Pam: And these wonderful people, highly educated physicians, scientists--they come from great families, straight families. Some have not embraced them. Some have and do, and that's what we, as a race of color, will be doing and have done. We just haven't discussed it. Now I think because of 'The L Word,' the water-cooler conversation, the bus stop, in your car, after the show--
Tavis: Everything's changed.
Pam: It's about communication.
Tavis: I got 3 minutes left with you, which is great, 'cause there are 3 things about you that I find--I love everything about you. But there are 3 things about you that I find very, very fascinating, and let's take a minute each for each of these, if I can. First, there's 1998--'88, '88. Diagnosed with cancer.
Pam: Yes.
Tavis: Told you had 18 months to live, and you're still here.
Pam: I'm still here, and the guy I was living with, he left me. Didn't even come to my surgery. I didn't see him till 5 years later. He didn't return my clothes or my sheets or nothing, you know. Yeah.
Um, that was very prolific for me, 'cause I felt I was gonna die, and I put everything in my mom's name, my estate, and just went over to Cedars-Sinai, and every day, people said, "Pam Grier, what you doing here?" And they wouldn't even notice my bracelet, you know, and I'm here taking tests and fighting the fight like everybody else. But they still saw me as Foxy Brown. It's amazing what film does, you know--the image of it, and they just thought, I can beat it, and I said, I don't know if I can. Yes, you can. Yes, you can.
Tavis: And you did.
Pam: And I did. And Tim Reid helped me come back into the film business by saying, "You can do it." He didn't know that I wasn't well. But I came back. They pulled me back in.
Tavis: I'm glad you're still here, Pam Grier. Second issue--you started out your career as a telephone operator in this business. How'd that happen?
Pam: That was one of my 5 jobs. When I left school in Colorado to come to Los Angeles, I was living in my aunt's garage, and the door kept going up. She said it was a guesthouse. No, it was a garage, and the wall kept going up and down. That was just one of my 5 jobs, and it was the agency for the performing arts that I worked for. They got me a job at Roger Corman's film company because I wouldn't let them steal parking tickets or things out of the supply room, 'cause I had this real black panther attitude--"I'm not gonna lie for you. No." So it was, "Get her a job. Get her outta here."
Tavis: And the third thing... You've now done over 50 films.
Pam: I don't count. I don't count.
Tavis: Over 50! That's a lotta work.
Pam: That's a lotta work. In over how many decades? That's...I'm blessed. But I really try to translate the time and understand it...because I think if you lose your curiosity, you stop growing and you start to die if you're not curious about other things and other lives and religions and people. And it's so good for you to wake up--and I lowered my bar. If I wake up breathing, I'm gonna have a good day. OK? But when I got my first job--
Tavis: It's better than the alternative. Yeah.

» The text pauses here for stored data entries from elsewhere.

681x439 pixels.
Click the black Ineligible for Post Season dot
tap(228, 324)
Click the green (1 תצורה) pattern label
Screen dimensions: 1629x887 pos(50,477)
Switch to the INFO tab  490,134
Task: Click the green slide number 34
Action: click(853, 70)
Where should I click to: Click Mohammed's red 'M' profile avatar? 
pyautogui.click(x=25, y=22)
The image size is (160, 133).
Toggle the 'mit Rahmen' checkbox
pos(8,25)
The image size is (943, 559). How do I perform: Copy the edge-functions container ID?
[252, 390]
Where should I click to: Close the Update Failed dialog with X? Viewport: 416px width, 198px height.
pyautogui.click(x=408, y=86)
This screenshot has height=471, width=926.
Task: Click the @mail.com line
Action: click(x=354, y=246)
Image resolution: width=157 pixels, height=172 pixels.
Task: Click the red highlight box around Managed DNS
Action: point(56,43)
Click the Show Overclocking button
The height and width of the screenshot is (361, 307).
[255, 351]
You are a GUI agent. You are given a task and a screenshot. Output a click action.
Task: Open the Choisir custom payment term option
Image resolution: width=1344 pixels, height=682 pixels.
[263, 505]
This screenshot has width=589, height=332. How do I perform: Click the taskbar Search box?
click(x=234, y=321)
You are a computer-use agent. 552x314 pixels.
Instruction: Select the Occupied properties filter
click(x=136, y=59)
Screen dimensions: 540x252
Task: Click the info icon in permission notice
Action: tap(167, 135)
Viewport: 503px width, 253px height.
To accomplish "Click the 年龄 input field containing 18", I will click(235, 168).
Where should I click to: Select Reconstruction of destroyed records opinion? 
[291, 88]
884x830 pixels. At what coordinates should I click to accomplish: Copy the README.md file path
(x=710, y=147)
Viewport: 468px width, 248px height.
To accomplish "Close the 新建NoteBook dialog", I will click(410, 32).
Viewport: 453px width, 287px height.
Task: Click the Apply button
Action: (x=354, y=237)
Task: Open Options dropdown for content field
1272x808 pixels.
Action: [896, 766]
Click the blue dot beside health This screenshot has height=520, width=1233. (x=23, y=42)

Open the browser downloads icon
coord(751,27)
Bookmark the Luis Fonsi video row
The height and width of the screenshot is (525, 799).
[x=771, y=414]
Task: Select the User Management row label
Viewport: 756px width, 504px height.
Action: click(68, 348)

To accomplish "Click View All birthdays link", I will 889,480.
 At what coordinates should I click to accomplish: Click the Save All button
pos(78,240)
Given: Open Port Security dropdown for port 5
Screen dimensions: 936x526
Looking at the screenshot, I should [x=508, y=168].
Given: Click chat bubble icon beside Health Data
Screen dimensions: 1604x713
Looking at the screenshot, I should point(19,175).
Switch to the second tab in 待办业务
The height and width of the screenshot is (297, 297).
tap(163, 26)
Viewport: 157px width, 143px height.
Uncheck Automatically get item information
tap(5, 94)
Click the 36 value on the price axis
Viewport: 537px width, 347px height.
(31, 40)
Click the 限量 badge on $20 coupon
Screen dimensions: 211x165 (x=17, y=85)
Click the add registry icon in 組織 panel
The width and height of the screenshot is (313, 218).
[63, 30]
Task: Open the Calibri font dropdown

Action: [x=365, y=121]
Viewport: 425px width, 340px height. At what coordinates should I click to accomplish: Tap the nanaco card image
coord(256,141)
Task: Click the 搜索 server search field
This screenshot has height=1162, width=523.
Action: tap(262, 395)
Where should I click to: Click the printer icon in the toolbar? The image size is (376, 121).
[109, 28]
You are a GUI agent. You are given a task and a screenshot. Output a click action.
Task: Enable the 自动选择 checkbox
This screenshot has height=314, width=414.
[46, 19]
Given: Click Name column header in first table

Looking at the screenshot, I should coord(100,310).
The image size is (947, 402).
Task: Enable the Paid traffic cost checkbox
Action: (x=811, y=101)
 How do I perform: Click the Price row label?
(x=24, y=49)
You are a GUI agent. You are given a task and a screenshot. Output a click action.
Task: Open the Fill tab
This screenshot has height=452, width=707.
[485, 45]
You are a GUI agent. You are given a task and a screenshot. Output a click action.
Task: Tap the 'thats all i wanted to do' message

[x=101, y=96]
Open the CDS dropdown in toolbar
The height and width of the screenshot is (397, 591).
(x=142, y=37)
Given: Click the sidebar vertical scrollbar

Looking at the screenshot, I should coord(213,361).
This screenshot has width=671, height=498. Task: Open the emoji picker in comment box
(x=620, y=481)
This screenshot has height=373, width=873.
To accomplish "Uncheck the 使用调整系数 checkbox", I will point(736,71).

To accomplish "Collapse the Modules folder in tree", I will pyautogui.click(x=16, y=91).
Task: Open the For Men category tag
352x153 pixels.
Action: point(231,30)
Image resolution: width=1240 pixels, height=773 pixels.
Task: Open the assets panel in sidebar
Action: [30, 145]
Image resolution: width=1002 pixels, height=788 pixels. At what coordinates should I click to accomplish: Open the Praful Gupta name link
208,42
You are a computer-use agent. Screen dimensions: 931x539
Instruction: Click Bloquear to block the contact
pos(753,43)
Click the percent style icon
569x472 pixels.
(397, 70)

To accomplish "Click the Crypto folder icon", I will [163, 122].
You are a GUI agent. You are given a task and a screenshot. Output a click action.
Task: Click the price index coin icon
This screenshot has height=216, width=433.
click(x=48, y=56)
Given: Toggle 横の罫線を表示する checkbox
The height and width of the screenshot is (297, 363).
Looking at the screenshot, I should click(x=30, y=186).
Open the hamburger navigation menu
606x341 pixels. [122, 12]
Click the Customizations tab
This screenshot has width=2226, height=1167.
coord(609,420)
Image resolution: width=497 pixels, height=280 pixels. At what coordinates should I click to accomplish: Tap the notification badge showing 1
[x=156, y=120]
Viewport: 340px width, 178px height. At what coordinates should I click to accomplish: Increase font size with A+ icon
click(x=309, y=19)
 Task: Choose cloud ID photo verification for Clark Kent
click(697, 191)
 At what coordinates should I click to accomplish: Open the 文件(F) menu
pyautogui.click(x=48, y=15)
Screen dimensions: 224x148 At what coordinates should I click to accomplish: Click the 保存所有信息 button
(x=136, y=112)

Pam: When I got my first John Deere tractor, I said I'm gonna low ride on this one. I'm not gonna be afraid of it. I'm gonna learn about it. And I'm gonna learn about flying. I'm afraid of flying. I took flying lessons. When you're afraid of something, you're always gonna be afraid of something. But when you get to know something, fear and ignorance dissipates. And that's where our character comes in. Which Martin Luther King said: "Be judged by your character." So when you step up and say, "Hey, I ski. I ski on 210s. I snowboard. I scuba dive..." I rode the first jet ski in Sheba, baby. They never thought blacks could swim. And they said, "Pam can swim." Remember all that stuff about that? We too dense, we sink. I got on that jet ski, did some diving scenes. It's like, we on! And then people would say..."oh. You're one of us."
Tavis: I'm so glad you're still here.
Pam: Me, too.
Tavis: Nice to see you. Whoo! Don't let go. Don't let go. Hold on to that.
Pam: That's a song. 'Don't let go of that.'
Tavis: That's our show for tonight. By the way, 'The L Word' airs Sunday nights at 10 p.m. on Showtime. Thanks for watching.